PROBLEM REQUIREMENTS >> All of the records below need to be returned exactly.

[Saved data entries]
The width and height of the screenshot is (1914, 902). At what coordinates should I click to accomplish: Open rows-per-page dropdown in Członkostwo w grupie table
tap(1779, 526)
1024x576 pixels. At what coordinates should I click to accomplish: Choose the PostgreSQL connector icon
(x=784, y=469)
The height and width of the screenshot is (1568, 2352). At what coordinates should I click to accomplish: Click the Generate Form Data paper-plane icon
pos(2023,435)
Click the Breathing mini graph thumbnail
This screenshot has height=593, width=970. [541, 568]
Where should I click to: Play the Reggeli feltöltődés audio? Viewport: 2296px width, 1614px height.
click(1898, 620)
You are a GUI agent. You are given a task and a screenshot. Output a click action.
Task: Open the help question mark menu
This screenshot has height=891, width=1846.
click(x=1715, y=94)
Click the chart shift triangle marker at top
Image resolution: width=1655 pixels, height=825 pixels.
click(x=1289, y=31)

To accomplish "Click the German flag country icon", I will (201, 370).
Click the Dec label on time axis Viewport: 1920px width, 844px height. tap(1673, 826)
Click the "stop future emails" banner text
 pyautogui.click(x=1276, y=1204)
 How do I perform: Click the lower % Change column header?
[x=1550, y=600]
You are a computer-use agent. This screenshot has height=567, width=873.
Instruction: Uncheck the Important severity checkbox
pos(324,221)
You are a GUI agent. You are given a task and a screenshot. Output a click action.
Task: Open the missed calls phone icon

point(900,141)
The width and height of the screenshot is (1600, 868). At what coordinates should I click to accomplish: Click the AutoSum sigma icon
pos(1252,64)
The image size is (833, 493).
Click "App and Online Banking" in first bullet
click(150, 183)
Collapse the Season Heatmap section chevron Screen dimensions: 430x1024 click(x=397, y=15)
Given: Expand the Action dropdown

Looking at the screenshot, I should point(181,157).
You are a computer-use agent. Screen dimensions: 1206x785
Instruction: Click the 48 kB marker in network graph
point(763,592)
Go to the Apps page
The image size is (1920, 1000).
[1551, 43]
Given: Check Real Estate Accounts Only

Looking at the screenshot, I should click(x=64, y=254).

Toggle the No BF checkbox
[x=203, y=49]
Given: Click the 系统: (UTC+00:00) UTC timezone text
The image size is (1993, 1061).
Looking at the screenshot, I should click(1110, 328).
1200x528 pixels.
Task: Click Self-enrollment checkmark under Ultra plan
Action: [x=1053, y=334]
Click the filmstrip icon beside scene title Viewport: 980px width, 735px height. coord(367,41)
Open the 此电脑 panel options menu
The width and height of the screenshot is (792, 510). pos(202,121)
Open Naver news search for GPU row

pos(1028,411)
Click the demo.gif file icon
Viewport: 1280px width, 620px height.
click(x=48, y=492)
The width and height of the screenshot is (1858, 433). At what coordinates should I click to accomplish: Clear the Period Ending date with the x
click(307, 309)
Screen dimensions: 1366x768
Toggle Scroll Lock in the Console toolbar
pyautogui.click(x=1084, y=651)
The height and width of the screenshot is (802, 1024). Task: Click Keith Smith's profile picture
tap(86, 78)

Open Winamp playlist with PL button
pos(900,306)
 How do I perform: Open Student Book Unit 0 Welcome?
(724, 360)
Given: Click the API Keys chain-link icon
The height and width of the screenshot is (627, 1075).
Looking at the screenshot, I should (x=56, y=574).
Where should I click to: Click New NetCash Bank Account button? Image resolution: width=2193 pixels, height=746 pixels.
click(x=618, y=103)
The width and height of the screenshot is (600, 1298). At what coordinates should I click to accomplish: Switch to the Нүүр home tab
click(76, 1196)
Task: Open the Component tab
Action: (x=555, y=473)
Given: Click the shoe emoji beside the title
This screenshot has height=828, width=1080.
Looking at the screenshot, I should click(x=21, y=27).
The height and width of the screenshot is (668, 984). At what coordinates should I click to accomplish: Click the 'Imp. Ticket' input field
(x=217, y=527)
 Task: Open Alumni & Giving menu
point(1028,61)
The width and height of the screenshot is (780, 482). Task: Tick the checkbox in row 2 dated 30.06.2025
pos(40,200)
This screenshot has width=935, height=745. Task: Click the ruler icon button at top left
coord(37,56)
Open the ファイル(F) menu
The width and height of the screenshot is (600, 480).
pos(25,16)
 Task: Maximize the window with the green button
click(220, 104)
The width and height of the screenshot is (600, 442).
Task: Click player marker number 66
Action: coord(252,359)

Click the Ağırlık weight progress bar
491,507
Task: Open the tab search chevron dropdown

RESPONSE FOR THIS EXERCISE >>
The width and height of the screenshot is (1914, 902). At what coordinates should I click to accomplish: Open rows-per-page dropdown in Członkostwo w grupie table
tap(1779, 526)
1024x576 pixels. At what coordinates should I click to accomplish: Choose the PostgreSQL connector icon
(x=784, y=469)
The height and width of the screenshot is (1568, 2352). At what coordinates should I click to accomplish: Click the Generate Form Data paper-plane icon
pos(2023,435)
Click the Breathing mini graph thumbnail
This screenshot has height=593, width=970. [541, 568]
Where should I click to: Play the Reggeli feltöltődés audio? Viewport: 2296px width, 1614px height.
click(1898, 620)
You are a GUI agent. You are given a task and a screenshot. Output a click action.
Task: Open the help question mark menu
This screenshot has height=891, width=1846.
click(x=1715, y=94)
Click the chart shift triangle marker at top
Image resolution: width=1655 pixels, height=825 pixels.
click(x=1289, y=31)

To accomplish "Click the German flag country icon", I will (201, 370).
Click the Dec label on time axis Viewport: 1920px width, 844px height. tap(1673, 826)
Click the "stop future emails" banner text
 pyautogui.click(x=1276, y=1204)
 How do I perform: Click the lower % Change column header?
[x=1550, y=600]
You are a computer-use agent. This screenshot has height=567, width=873.
Instruction: Uncheck the Important severity checkbox
pos(324,221)
You are a GUI agent. You are given a task and a screenshot. Output a click action.
Task: Open the missed calls phone icon

point(900,141)
The width and height of the screenshot is (1600, 868). At what coordinates should I click to accomplish: Click the AutoSum sigma icon
pos(1252,64)
The image size is (833, 493).
Click "App and Online Banking" in first bullet
click(150, 183)
Collapse the Season Heatmap section chevron Screen dimensions: 430x1024 click(x=397, y=15)
Given: Expand the Action dropdown

Looking at the screenshot, I should point(181,157).
You are a computer-use agent. Screen dimensions: 1206x785
Instruction: Click the 48 kB marker in network graph
point(763,592)
Go to the Apps page
The image size is (1920, 1000).
[1551, 43]
Given: Check Real Estate Accounts Only

Looking at the screenshot, I should click(x=64, y=254).

Toggle the No BF checkbox
[x=203, y=49]
Given: Click the 系统: (UTC+00:00) UTC timezone text
The image size is (1993, 1061).
Looking at the screenshot, I should click(1110, 328).
1200x528 pixels.
Task: Click Self-enrollment checkmark under Ultra plan
Action: [x=1053, y=334]
Click the filmstrip icon beside scene title Viewport: 980px width, 735px height. coord(367,41)
Open the 此电脑 panel options menu
The width and height of the screenshot is (792, 510). pos(202,121)
Open Naver news search for GPU row

pos(1028,411)
Click the demo.gif file icon
Viewport: 1280px width, 620px height.
click(x=48, y=492)
The width and height of the screenshot is (1858, 433). At what coordinates should I click to accomplish: Clear the Period Ending date with the x
click(307, 309)
Screen dimensions: 1366x768
Toggle Scroll Lock in the Console toolbar
pyautogui.click(x=1084, y=651)
The height and width of the screenshot is (802, 1024). Task: Click Keith Smith's profile picture
tap(86, 78)

Open Winamp playlist with PL button
pos(900,306)
 How do I perform: Open Student Book Unit 0 Welcome?
(724, 360)
Given: Click the API Keys chain-link icon
The height and width of the screenshot is (627, 1075).
Looking at the screenshot, I should (x=56, y=574).
Where should I click to: Click New NetCash Bank Account button? Image resolution: width=2193 pixels, height=746 pixels.
click(x=618, y=103)
The width and height of the screenshot is (600, 1298). At what coordinates should I click to accomplish: Switch to the Нүүр home tab
click(76, 1196)
Task: Open the Component tab
Action: (x=555, y=473)
Given: Click the shoe emoji beside the title
This screenshot has height=828, width=1080.
Looking at the screenshot, I should click(x=21, y=27).
The height and width of the screenshot is (668, 984). At what coordinates should I click to accomplish: Click the 'Imp. Ticket' input field
(x=217, y=527)
 Task: Open Alumni & Giving menu
point(1028,61)
The width and height of the screenshot is (780, 482). Task: Tick the checkbox in row 2 dated 30.06.2025
pos(40,200)
This screenshot has width=935, height=745. Task: Click the ruler icon button at top left
coord(37,56)
Open the ファイル(F) menu
The width and height of the screenshot is (600, 480).
pos(25,16)
 Task: Maximize the window with the green button
click(220, 104)
The width and height of the screenshot is (600, 442).
Task: Click player marker number 66
Action: coord(252,359)

Click the Ağırlık weight progress bar
491,507
Task: Open the tab search chevron dropdown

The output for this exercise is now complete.